I don’t think 0-18 year olds are funding medicare to any noticeable degree. Very few of them are employed, and vanishingly few of those make significant income.
So, basically, sure, revenue is needed. However this is not at all an argument against using medicare as the base because revenue is needed for every option.
I am aware that medicare is largely tax financed, I said so previously. I’m not laying out an exact funding scheme. Vaguely we redirect existing tax revenues (eg schip becomes redundant) and increase other taxes. Certainly there are lots of details to work out, but the only straitjacket is the law, and we are talking about changing the law here. Collect the revenue, fund the program. The only real problems are the politics of collecting the revenue and providing the benefits.

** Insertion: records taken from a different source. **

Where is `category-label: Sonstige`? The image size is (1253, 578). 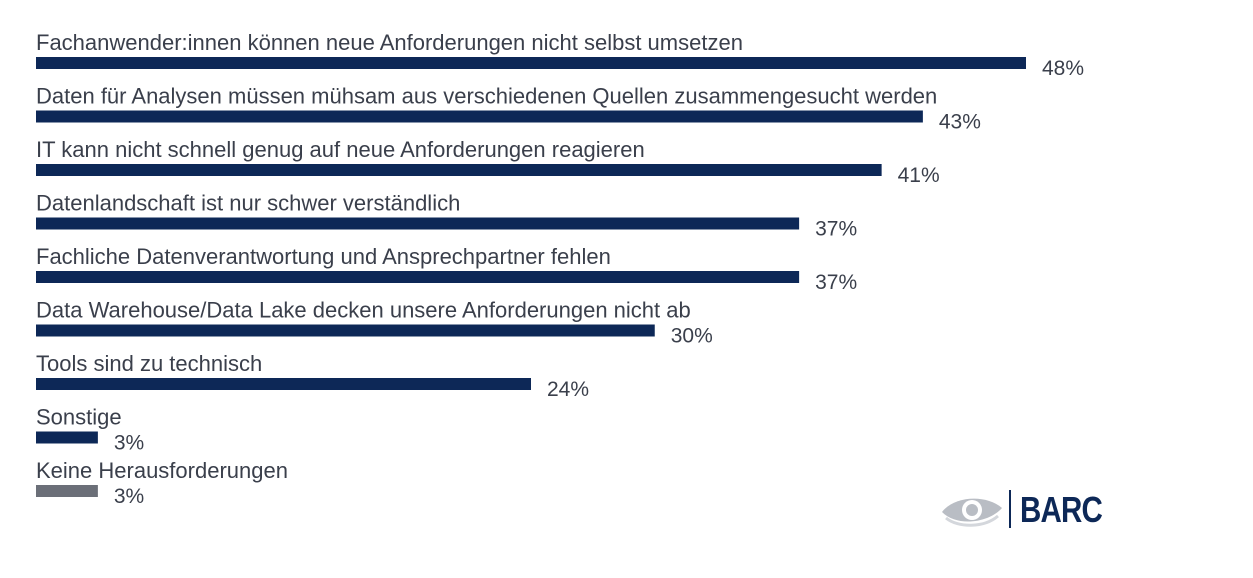
category-label: Sonstige is located at coordinates (79, 418).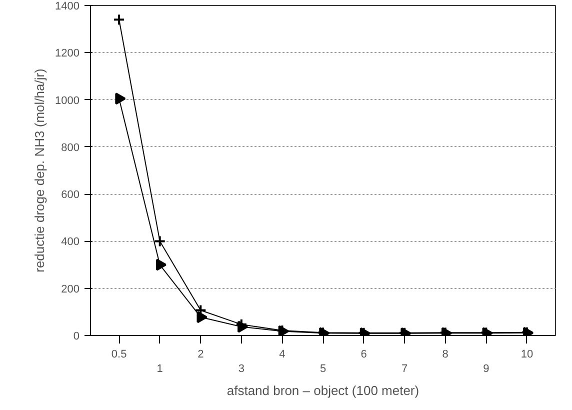 The height and width of the screenshot is (410, 572). Describe the element at coordinates (364, 354) in the screenshot. I see `x-tick-label: 6` at that location. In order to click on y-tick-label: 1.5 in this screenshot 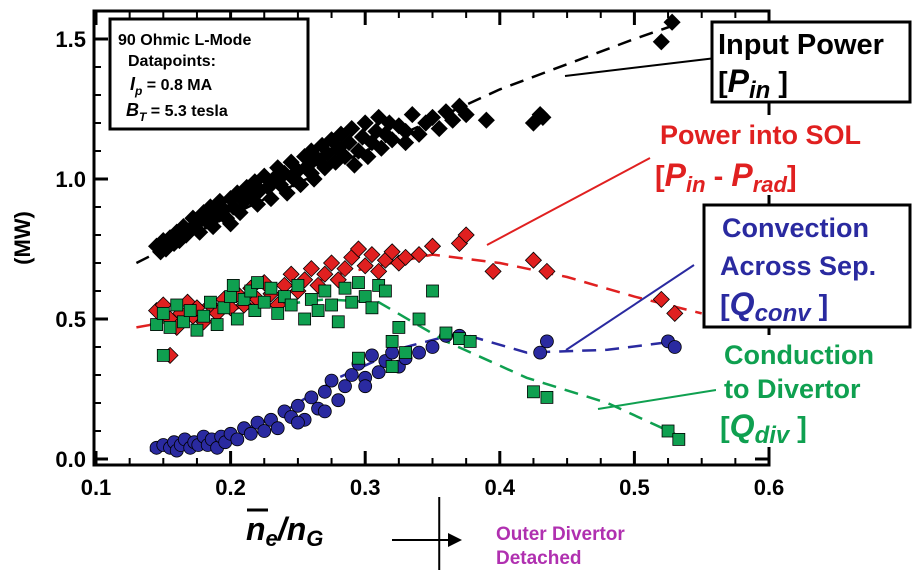, I will do `click(70, 40)`. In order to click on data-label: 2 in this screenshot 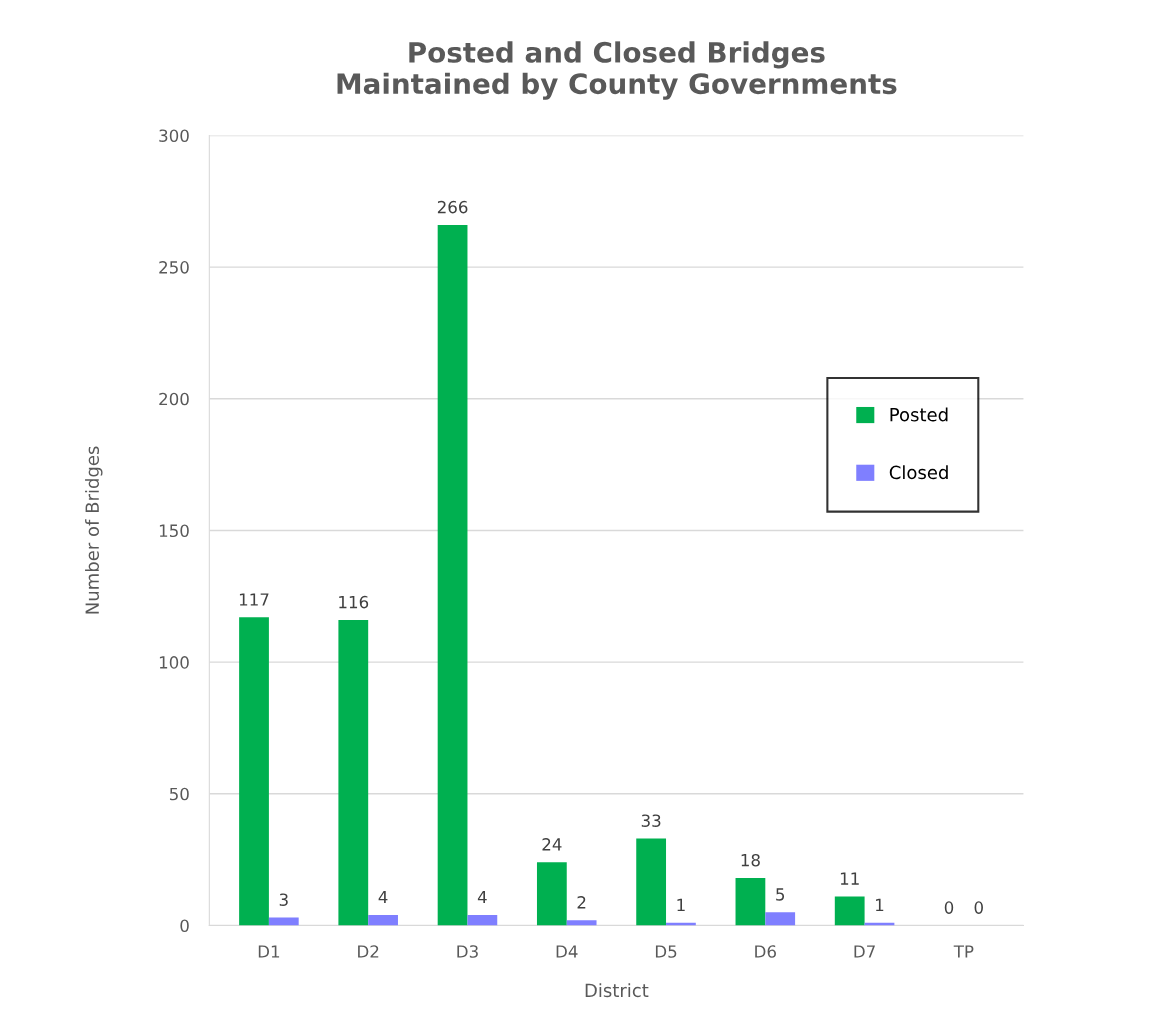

For 0-18 I think pretty much all of these issues are mitigated because it’s for kids, they are cheap, they are not employed, a good chunk of them are on government insurance already etc. They, simply put, are simpler. They are more uniform.
18-64 is really a lot more complicated. To go to full single payer you really need to start thinking hard about the transition. How to phase it in. How to give everyone time to adapt. Titanic amounts of money will stop flowing the way they used to flow. Figuring out how to turn all that into taxes, or whatever really is complicated.